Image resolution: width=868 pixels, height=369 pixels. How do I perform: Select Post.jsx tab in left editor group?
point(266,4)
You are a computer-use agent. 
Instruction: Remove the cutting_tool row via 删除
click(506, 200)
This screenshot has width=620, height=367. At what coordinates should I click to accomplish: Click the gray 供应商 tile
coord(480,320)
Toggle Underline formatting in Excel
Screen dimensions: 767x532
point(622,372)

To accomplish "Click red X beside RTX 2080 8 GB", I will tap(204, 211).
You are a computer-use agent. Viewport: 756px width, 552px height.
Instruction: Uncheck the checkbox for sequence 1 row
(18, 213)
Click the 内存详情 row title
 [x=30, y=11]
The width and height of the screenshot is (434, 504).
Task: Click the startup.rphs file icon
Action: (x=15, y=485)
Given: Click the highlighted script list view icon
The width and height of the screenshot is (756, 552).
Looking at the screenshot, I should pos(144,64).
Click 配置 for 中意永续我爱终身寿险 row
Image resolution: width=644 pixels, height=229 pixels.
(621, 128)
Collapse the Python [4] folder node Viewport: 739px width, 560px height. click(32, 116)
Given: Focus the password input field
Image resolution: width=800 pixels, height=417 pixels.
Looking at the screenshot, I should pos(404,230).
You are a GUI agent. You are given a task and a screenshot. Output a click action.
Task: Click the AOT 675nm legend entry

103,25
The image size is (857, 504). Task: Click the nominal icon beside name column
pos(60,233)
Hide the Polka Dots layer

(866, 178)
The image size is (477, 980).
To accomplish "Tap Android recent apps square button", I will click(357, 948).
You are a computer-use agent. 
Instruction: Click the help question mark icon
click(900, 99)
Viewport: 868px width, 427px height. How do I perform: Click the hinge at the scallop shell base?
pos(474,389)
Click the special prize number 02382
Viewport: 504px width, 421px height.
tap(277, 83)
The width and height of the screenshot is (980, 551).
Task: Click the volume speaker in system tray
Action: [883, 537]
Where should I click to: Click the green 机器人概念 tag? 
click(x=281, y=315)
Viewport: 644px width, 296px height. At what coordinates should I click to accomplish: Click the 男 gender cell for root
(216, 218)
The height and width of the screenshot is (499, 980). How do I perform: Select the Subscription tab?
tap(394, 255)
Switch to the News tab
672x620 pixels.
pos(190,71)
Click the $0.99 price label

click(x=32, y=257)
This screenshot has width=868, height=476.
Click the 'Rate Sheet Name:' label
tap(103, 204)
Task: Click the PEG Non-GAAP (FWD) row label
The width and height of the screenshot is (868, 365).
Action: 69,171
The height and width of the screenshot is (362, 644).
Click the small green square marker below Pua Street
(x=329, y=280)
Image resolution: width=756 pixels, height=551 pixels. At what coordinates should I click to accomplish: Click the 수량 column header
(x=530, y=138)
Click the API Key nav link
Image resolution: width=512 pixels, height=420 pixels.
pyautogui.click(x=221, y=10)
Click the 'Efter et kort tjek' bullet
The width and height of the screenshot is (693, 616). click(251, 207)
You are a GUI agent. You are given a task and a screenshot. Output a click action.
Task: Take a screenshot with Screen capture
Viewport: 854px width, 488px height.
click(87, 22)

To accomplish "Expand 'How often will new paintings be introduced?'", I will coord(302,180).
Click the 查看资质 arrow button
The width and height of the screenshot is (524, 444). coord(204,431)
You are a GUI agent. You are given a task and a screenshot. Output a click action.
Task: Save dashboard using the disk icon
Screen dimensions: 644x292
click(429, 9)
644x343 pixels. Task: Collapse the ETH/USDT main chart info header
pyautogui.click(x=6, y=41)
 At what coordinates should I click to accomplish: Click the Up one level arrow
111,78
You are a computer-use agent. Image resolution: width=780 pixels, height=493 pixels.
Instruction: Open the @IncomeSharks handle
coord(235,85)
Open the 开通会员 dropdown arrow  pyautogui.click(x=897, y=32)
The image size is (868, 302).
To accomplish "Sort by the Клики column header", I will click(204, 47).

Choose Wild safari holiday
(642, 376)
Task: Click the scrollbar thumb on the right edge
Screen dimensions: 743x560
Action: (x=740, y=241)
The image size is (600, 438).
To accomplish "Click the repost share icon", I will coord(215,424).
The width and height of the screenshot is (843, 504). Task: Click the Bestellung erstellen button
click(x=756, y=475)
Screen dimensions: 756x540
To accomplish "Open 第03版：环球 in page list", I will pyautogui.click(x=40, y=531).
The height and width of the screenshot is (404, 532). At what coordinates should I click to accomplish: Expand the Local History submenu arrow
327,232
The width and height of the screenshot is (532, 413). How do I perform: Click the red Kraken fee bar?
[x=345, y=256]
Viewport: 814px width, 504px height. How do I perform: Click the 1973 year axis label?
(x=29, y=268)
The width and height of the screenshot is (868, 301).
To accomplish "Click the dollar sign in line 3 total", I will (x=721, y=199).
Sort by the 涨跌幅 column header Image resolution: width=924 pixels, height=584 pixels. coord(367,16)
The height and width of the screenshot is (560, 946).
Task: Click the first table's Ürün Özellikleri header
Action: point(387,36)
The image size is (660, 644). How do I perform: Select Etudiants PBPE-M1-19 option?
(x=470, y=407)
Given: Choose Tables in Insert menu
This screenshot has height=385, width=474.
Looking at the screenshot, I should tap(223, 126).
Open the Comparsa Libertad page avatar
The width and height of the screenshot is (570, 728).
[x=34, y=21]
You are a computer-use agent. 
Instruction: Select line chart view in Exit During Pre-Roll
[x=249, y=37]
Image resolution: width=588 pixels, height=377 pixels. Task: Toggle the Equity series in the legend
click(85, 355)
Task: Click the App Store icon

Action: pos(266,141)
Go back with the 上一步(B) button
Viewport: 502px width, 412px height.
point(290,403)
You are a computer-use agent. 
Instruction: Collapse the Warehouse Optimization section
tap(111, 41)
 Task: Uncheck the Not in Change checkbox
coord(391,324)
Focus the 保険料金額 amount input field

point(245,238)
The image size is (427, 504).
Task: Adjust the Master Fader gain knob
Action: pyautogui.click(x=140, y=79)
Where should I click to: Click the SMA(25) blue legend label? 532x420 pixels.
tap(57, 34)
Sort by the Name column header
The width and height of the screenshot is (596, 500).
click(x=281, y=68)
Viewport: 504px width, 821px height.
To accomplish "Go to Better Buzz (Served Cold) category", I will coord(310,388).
________________________
▶ ASSIGNMENT:
Print each line of the data exactly as it was written.

▶ OUTPUT OF THE EXERCISE:
Image resolution: width=868 pixels, height=369 pixels. How do I perform: Select Post.jsx tab in left editor group?
point(266,4)
You are a computer-use agent. 
Instruction: Remove the cutting_tool row via 删除
click(506, 200)
This screenshot has width=620, height=367. At what coordinates should I click to accomplish: Click the gray 供应商 tile
coord(480,320)
Toggle Underline formatting in Excel
Screen dimensions: 767x532
point(622,372)

To accomplish "Click red X beside RTX 2080 8 GB", I will tap(204, 211).
You are a computer-use agent. Viewport: 756px width, 552px height.
Instruction: Uncheck the checkbox for sequence 1 row
(18, 213)
Click the 内存详情 row title
 [x=30, y=11]
The width and height of the screenshot is (434, 504).
Task: Click the startup.rphs file icon
Action: (x=15, y=485)
Given: Click the highlighted script list view icon
The width and height of the screenshot is (756, 552).
Looking at the screenshot, I should pos(144,64).
Click 配置 for 中意永续我爱终身寿险 row
Image resolution: width=644 pixels, height=229 pixels.
(621, 128)
Collapse the Python [4] folder node Viewport: 739px width, 560px height. click(32, 116)
Given: Focus the password input field
Image resolution: width=800 pixels, height=417 pixels.
Looking at the screenshot, I should pos(404,230).
You are a GUI agent. You are given a task and a screenshot. Output a click action.
Task: Click the AOT 675nm legend entry

103,25
The image size is (857, 504). Task: Click the nominal icon beside name column
pos(60,233)
Hide the Polka Dots layer

(866, 178)
The image size is (477, 980).
To accomplish "Tap Android recent apps square button", I will click(357, 948).
You are a computer-use agent. 
Instruction: Click the help question mark icon
click(900, 99)
Viewport: 868px width, 427px height. How do I perform: Click the hinge at the scallop shell base?
pos(474,389)
Click the special prize number 02382
Viewport: 504px width, 421px height.
tap(277, 83)
The width and height of the screenshot is (980, 551).
Task: Click the volume speaker in system tray
Action: [883, 537]
Where should I click to: Click the green 机器人概念 tag? 
click(x=281, y=315)
Viewport: 644px width, 296px height. At what coordinates should I click to accomplish: Click the 男 gender cell for root
(216, 218)
The height and width of the screenshot is (499, 980). How do I perform: Select the Subscription tab?
tap(394, 255)
Switch to the News tab
672x620 pixels.
pos(190,71)
Click the $0.99 price label

click(x=32, y=257)
This screenshot has width=868, height=476.
Click the 'Rate Sheet Name:' label
tap(103, 204)
Task: Click the PEG Non-GAAP (FWD) row label
The width and height of the screenshot is (868, 365).
Action: 69,171
The height and width of the screenshot is (362, 644).
Click the small green square marker below Pua Street
(x=329, y=280)
Image resolution: width=756 pixels, height=551 pixels. At what coordinates should I click to accomplish: Click the 수량 column header
(x=530, y=138)
Click the API Key nav link
Image resolution: width=512 pixels, height=420 pixels.
pyautogui.click(x=221, y=10)
Click the 'Efter et kort tjek' bullet
The width and height of the screenshot is (693, 616). click(251, 207)
You are a GUI agent. You are given a task and a screenshot. Output a click action.
Task: Take a screenshot with Screen capture
Viewport: 854px width, 488px height.
click(87, 22)

To accomplish "Expand 'How often will new paintings be introduced?'", I will coord(302,180).
Click the 查看资质 arrow button
The width and height of the screenshot is (524, 444). coord(204,431)
You are a GUI agent. You are given a task and a screenshot. Output a click action.
Task: Save dashboard using the disk icon
Screen dimensions: 644x292
click(429, 9)
644x343 pixels. Task: Collapse the ETH/USDT main chart info header
pyautogui.click(x=6, y=41)
 At what coordinates should I click to accomplish: Click the Up one level arrow
111,78
You are a computer-use agent. Image resolution: width=780 pixels, height=493 pixels.
Instruction: Open the @IncomeSharks handle
coord(235,85)
Open the 开通会员 dropdown arrow  pyautogui.click(x=897, y=32)
The image size is (868, 302).
To accomplish "Sort by the Клики column header", I will click(204, 47).

Choose Wild safari holiday
(642, 376)
Task: Click the scrollbar thumb on the right edge
Screen dimensions: 743x560
Action: (x=740, y=241)
The image size is (600, 438).
To accomplish "Click the repost share icon", I will coord(215,424).
The width and height of the screenshot is (843, 504). Task: Click the Bestellung erstellen button
click(x=756, y=475)
Screen dimensions: 756x540
To accomplish "Open 第03版：环球 in page list", I will pyautogui.click(x=40, y=531).
The height and width of the screenshot is (404, 532). At what coordinates should I click to accomplish: Expand the Local History submenu arrow
327,232
The width and height of the screenshot is (532, 413). How do I perform: Click the red Kraken fee bar?
[x=345, y=256]
Viewport: 814px width, 504px height. How do I perform: Click the 1973 year axis label?
(x=29, y=268)
The width and height of the screenshot is (868, 301).
To accomplish "Click the dollar sign in line 3 total", I will (x=721, y=199).
Sort by the 涨跌幅 column header Image resolution: width=924 pixels, height=584 pixels. coord(367,16)
The height and width of the screenshot is (560, 946).
Task: Click the first table's Ürün Özellikleri header
Action: point(387,36)
The image size is (660, 644). How do I perform: Select Etudiants PBPE-M1-19 option?
(x=470, y=407)
Given: Choose Tables in Insert menu
This screenshot has height=385, width=474.
Looking at the screenshot, I should tap(223, 126).
Open the Comparsa Libertad page avatar
The width and height of the screenshot is (570, 728).
[x=34, y=21]
You are a computer-use agent. 
Instruction: Select line chart view in Exit During Pre-Roll
[x=249, y=37]
Image resolution: width=588 pixels, height=377 pixels. Task: Toggle the Equity series in the legend
click(85, 355)
Task: Click the App Store icon

Action: pos(266,141)
Go back with the 上一步(B) button
Viewport: 502px width, 412px height.
point(290,403)
You are a computer-use agent. 
Instruction: Collapse the Warehouse Optimization section
tap(111, 41)
 Task: Uncheck the Not in Change checkbox
coord(391,324)
Focus the 保険料金額 amount input field

point(245,238)
The image size is (427, 504).
Task: Adjust the Master Fader gain knob
Action: pyautogui.click(x=140, y=79)
Where should I click to: Click the SMA(25) blue legend label? 532x420 pixels.
tap(57, 34)
Sort by the Name column header
The width and height of the screenshot is (596, 500).
click(x=281, y=68)
Viewport: 504px width, 821px height.
To accomplish "Go to Better Buzz (Served Cold) category", I will coord(310,388).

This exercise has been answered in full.